Foreign readers, I am sorry to inform you, you are not eligible for this once in a lifetime investing opportunity. Only those on American soil are so lucky to have this chance… please do not email me with your envious thought. I suggest immigration to take part in such bountiful excesses.

  • Stock intended to eventually earn taxpayers a profit as part of the Bush administration’s massive bank bailout has lost a third of its value — about $9 billion — in barely one month, according to an Associated Press analysis. Shares in virtually every bank that received federal money have remained below the prices the government negotiated.
  • Shares in virtually every bank that received federal money have remained below the prices the government negotiated.
  • "We’re not day traders, and we’re not looking for a return tomorrow" said Neel Kashkari, the director of Treasury’s Office of Financial Stability, which oversees the $700 billion financial rescue fund. "Over time, we believe the taxpayers will be protected and have a return on their investment." (I believe Yahoo should be worth $150 – if only the market respect my beliefs)
  • Most of the Treasury Department’s investments since late October have been in preferred bank stocks, more than $180 billion worth, with investments in giants like Citigroup and JPMorgan Chase, and many small community banks.
  • But the government also negotiated options to buy up to 1.2 billion shares of common bank stock that was valued at $27 billion. Now, however, the value of that common stock is worth less than $18 billion. If the government exercised all its warrants to purchase the stock today, it would lose money on 51 of its 53 agreements. Taxpayers would be out $9.3 billion. 
  • "The markets are saying this plan isn’t going to work for the banks," said Ross Levine, Tisch professor of economics at Brown University. "They’re asking where this plan is going."
  • Treasury Secretary Henry M. Paulson Jr. describes the cash infusion as "an investment, not an expenditure." So far, however, only two of the 53 banks can be considered a good investment. The AP’s analysis found that only HF Financial Corp. of Sioux Falls, S.D., and First Niagara Financial Group of Lockport, N.Y., would make money for taxpayers if the common stock options were exercised today. 

The irony of all this is that this is really a heck of a scheme – the government can continue to funnel money into the banks via TARP and other Federal Reserve moves, which HAS to at some point push the stock prices up at which point they can point to themselves as excellent investors. When you control the money flow, the stock market should be quite the easy place to play.
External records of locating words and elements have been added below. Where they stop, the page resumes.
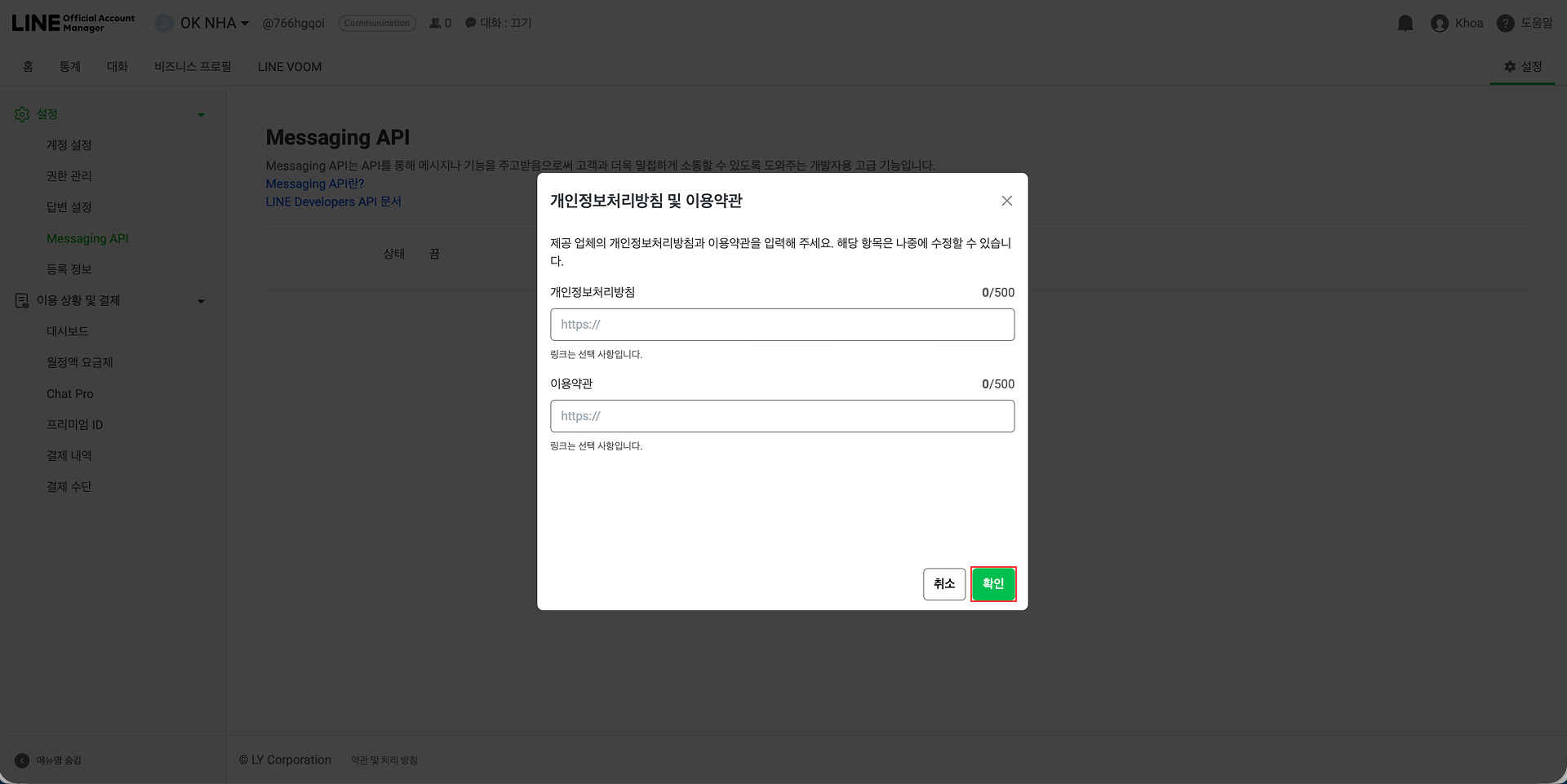Select Messaging API in the sidebar

(87, 238)
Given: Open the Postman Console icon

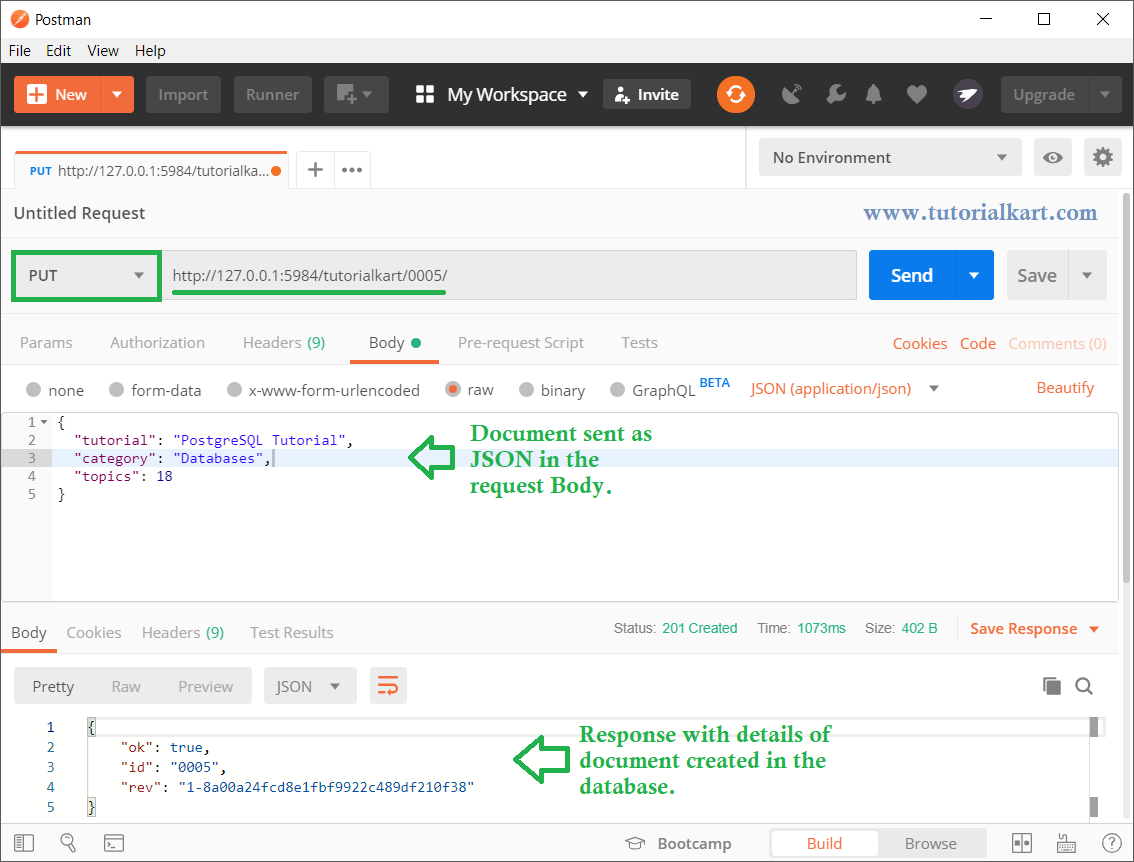Looking at the screenshot, I should click(114, 843).
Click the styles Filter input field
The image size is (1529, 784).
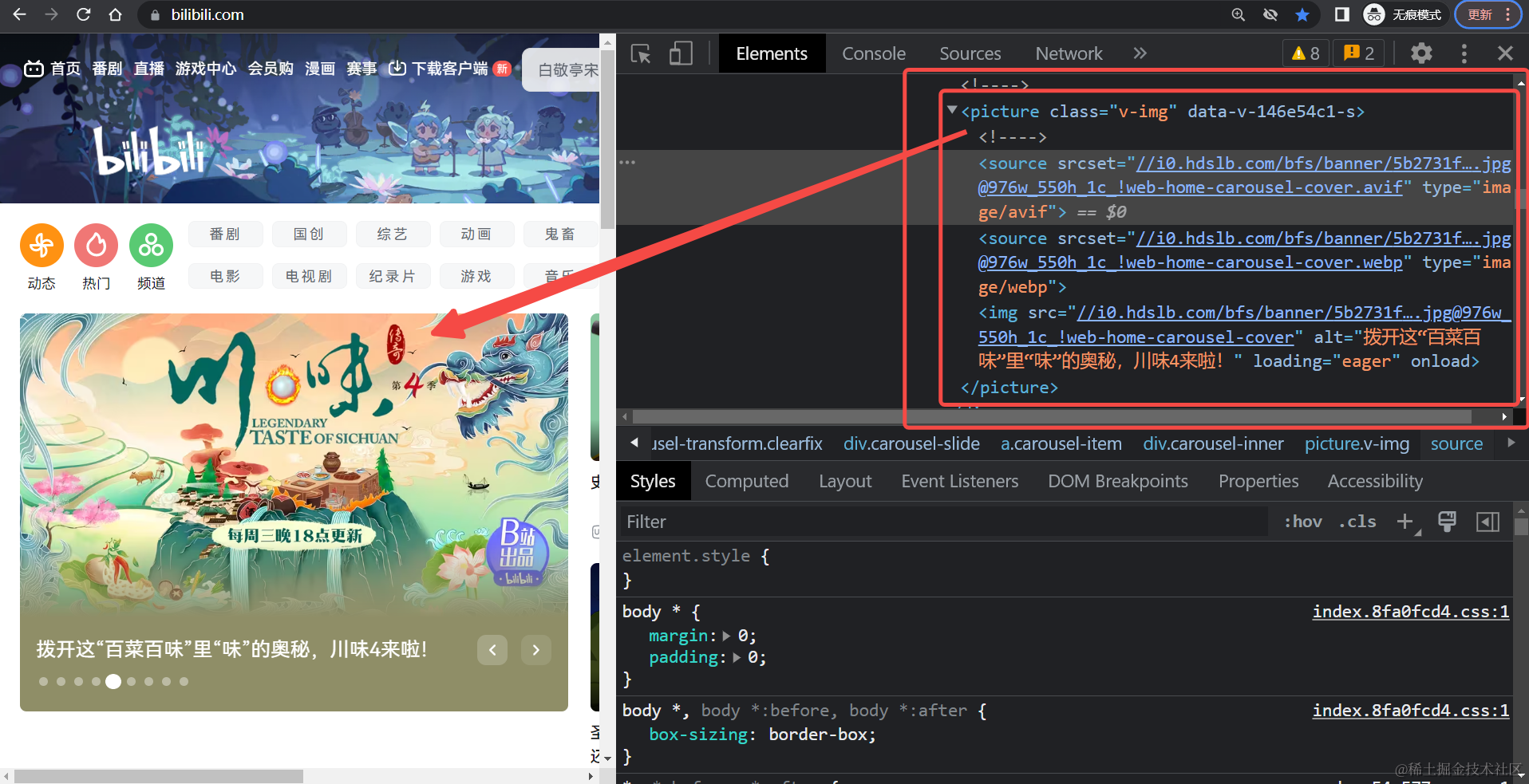pos(942,522)
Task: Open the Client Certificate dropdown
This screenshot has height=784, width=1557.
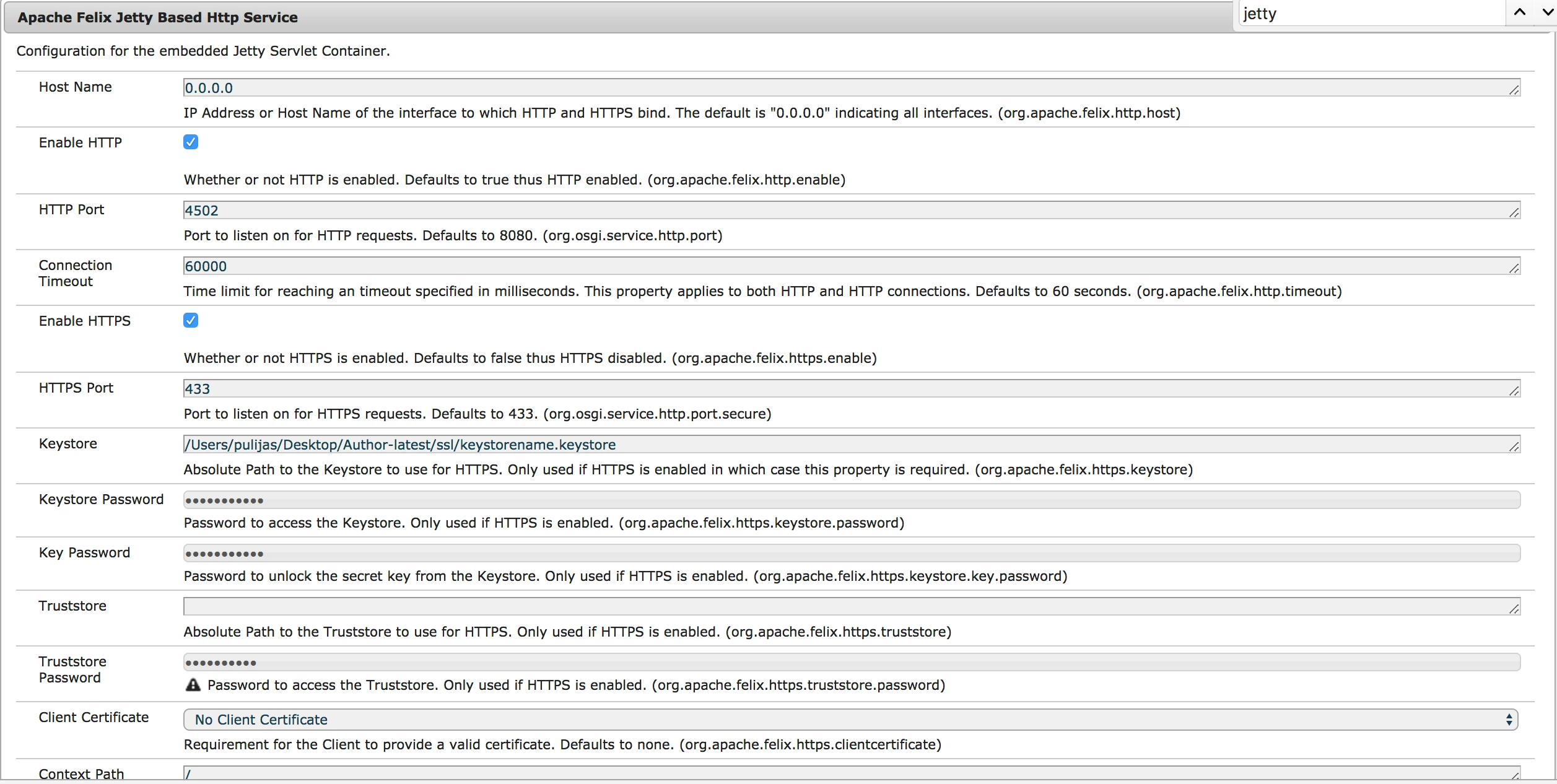Action: [848, 720]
Just not so far.

The other Paulson by the way (the hedge fund manager who is dominating this market) [Nov 18: Paulson Buying Mortgage Backed Securities] , said the government was far too generous in it’s handouts… err bailouts… err investments.

  • Hedge fund managers, who rank among some of the world’s shrewdest dealmakers, told Congress the U.S. government’s bank capital injection program did not have enough strings attached. "The current terms are overly generous to recipients," said John Paulson, president of hedge fund Paulson & Co.
  • John Paulson — whose attack on the plan was dubbed "Paulson versus Paulson" by the lawmakers — said any bank receiving federal funds should halt cash dividends on common stock and restrict cash compensation to executives. He also said the government should demand a higher dividend payment from participating banks, possibly around 10 percent instead of the 5 percent rate now in place. 

Don’t worry John, we’ll make money in the end; we’re not daytraders.

With tricks like this it’s no wonder

  • More companies would be in the black, but the government used a 20-day stock price average to set the warrant price, meaning it willingly negotiated to pay roughly 25 percent more than the stock was worth on the day it signed the deals on behalf of taxpayers.

Excellent move!

  • "It’s a complete mistake to think this is a good investment for us," said Paola Sapienza, a finance associate professor at Northwestern University’s Kellogg School of Management, who spearheaded a September protest of the bailout by more than 200 of the nation’s leading economists. "It’s a gamble. It’s like going to Las Vegas."